If you’ve come across the term Cotton Count and were a bit confused, you’re not alone. The terminology of the yarn and thread industry can be tricky.

3 Common Thread Terms

Cotton Count, Tex, and Denier are three common terms you’ll frequently see in the specs for thread and yarn. Here’s how they’re different.

In this post, we’ll explain the meaning of Cotton Count and distinguish it from similar terms. Let’s start by providing some definitions of commonly-confused thread sizing words, so the differences among them become clear.

  • Cotton Count (NeC): The number of 840 yard lengths of material in one pound.
  • Tex: The weight in grams of 1,000 meters of thread.
  • Denier: The weight in grams of 9,000 meters of thread.

As you can see, Cotton Count is the length by weight, and Tex and Denier are the weight by length. All three are essentially just different ways of expressing how much thread you have.

Cotton Count for Spun Fibers

Cotton Count is specifically a way of describing the size of spun fibers and yarns. Now let’s take a closer look at what that means.

Cotton Count looks at one pound of the material and describes how many 840-yard lengths of spun fiber it contains. Here’s a breakdown of when and why you would use Cotton Count, as opposed to other terms, to describe thread material:

  • Tex is a very common and general way of describing the weight of a yarn or thread, however it does not distinguish the actual construction of a material.
  • If you have a multi-filament yarn or thread, Denier and Decitex (Tex/10) are the most commonly used terms.
  • For a spun yarn or thread, Cotton Count is the appropriate term.

The Meaning of Spun

Spun yarns are manufactured by interlocking staple fibers, which creates a stronger and more durable result. This yarn is traditionally measured in Cotton Count, or NeC, even if it’s not actually made of cotton.

The NeC of a polyester, aramid or other spun yarn is the number of 840 yard (one hank) lengths required to make one pound of that material.

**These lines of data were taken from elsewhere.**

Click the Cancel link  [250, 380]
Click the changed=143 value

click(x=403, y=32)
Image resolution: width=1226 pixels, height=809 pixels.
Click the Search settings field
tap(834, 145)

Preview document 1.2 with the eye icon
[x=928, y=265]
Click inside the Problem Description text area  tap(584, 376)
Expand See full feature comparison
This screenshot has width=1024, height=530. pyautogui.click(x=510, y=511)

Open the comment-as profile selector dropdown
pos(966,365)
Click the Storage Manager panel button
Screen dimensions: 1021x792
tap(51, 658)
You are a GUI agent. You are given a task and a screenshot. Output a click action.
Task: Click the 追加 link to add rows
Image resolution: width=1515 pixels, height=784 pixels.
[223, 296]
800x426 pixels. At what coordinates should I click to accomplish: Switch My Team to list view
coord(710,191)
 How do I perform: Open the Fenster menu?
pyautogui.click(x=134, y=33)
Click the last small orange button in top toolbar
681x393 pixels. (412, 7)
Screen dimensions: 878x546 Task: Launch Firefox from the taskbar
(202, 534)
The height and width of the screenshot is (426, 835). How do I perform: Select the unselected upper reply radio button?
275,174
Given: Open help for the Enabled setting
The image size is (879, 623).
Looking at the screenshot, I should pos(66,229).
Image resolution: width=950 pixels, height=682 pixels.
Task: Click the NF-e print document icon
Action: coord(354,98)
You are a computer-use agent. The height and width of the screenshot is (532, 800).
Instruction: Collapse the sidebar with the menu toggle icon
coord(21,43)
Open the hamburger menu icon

There are three primary types of spun yarn:

  • Ring Spun. This is the type with the smallest diameter, the most strength, and the most linting.
  • Air Jet Spun. This type has the lowest strength and the least linting.
  • Open End Spun.  This is a medium-strength type with the largest diameter.

Linting is the propensity of a yarn to shed or pill during use. Any company that works with spun fibers will be familiar with linting, which is undesirable but to some extent unavoidable.

Cotton Count: An Example

To understand how Cotton Count works when you’re comparing yarn and thread options, let’s look at the example of spun polyester.

A 12/4 spun polyester has an overall Cotton Count of 3, which is 12 divided by 4. It’s 12 divided by 4 because the single end of yarn used to make thread was a Cotton Count of 12, and 4 ends were combined to make a thread - meaning an overall Cotton Count of 3.

To calculate the estimated yield of this yarn, multiply the overall Cotton Count by 840 yards. That’s 3 multiplied by 840 yards, yielding 2,520 yards per pound, or:

3 x 840 yds = 2,520 yds/lb

How to Use Cotton Count in Selecting Yarn

If you are considering using spun yarn and examining related Cotton Counts, here are a few things to keep in mind:

  • Unlike direct measurement systems, smaller Cotton Counts equal larger yarns
  • Because all yarn measuring systems are based on the weight and length of material, you can convert a Cotton Count to its equivalent Denier size by using the following formula:   5315/Count (NeC) = Denier
  • If overall size is the most important aspect of your application, then you can use various combinations of plied materials to achieve the same Cotton Count. For example, a 12/6 thread is the same effective Cotton Count as an 8/4 thread. 
  • As you come across terms like NeC, Tex, and Denier, keep in mind that you can always use our yarn size conversion calculator for quick reference.

Making the Right Choice

Cotton Count can be confusing, but we hope this post has helped you understand what it means and how to use it in yarn and thread selection. Making the right choice is of critical importance in saving time and money.